Abstract

The recent focus on the category of ‘culture’ provoked by Peter Sutton's The Politics of Suffering (2009) has revived questions of the meaning and utility of indigenous alterity in Australia. The ‘end of the liberal consensus’, contemporary with a declared ‘end of ideology’ in Australian Indigenous† public policy, has been doubled in ‘post-ethnic’ academic work harbouring a renewed suspicion of what Dombrowski (2010, 21: 129–140) has called indigeneity's ‘distinctive sympathy’. Within a cultural economy of commensurability, the fact that political claims are often ‘contingent on the indigenous people themselves maintaining sufficient alterity to warrant the special treatment afforded them’ is taken by some as proof of voluntarism and bad faith.

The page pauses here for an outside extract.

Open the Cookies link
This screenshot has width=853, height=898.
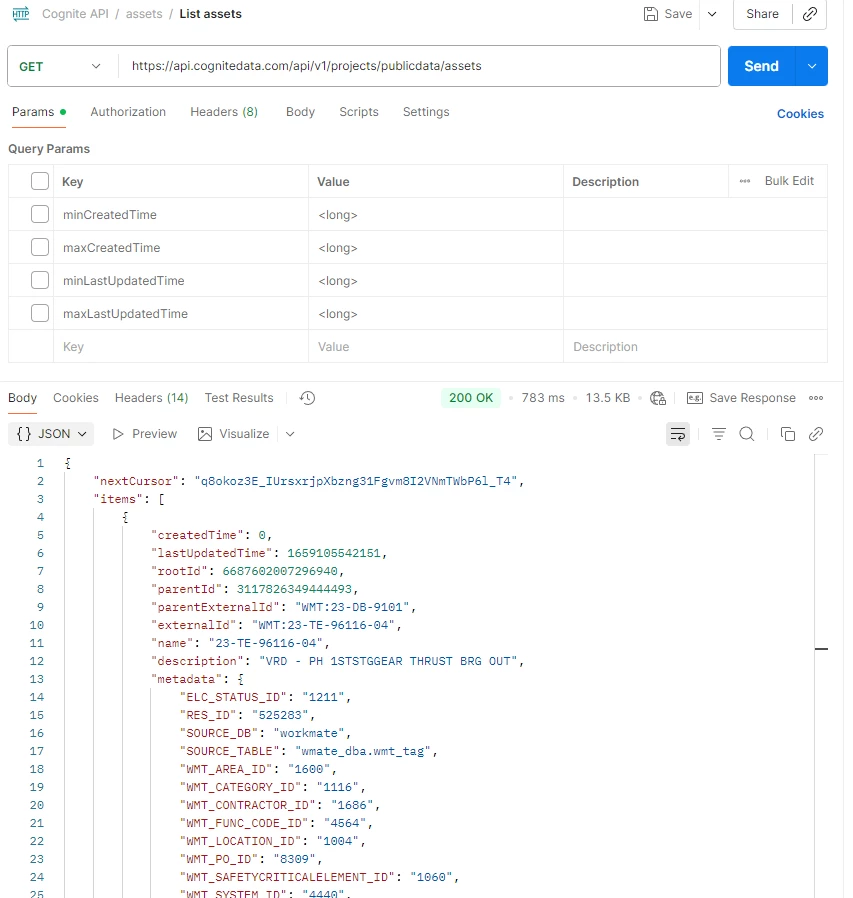[x=800, y=114]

In order to gauge this immanent reorientation of indigeneity in Australia, this paper surveys the works of two prominent figures in policy debates – the anthropologist Peter Sutton and indigenous public intellectual Noel Pearson – who have both argued that remote Indigenous communities suffer from a ‘cultural pathology’. This paper presents a conceptual critique of their popular press works between 2000 and 2011. Within the context of ‘post-ethnic’ government policy ‘after self-determination’ and scholarship ‘after identity’, this paper contends that we are witnessing the (re)appearance of an equalitarian humanism which proposes, following Esposito [2008 (Orig. pub. 2004)], to immunize indigenous polities and the settler-colonial state against the historical frames and alterity of indigeneity.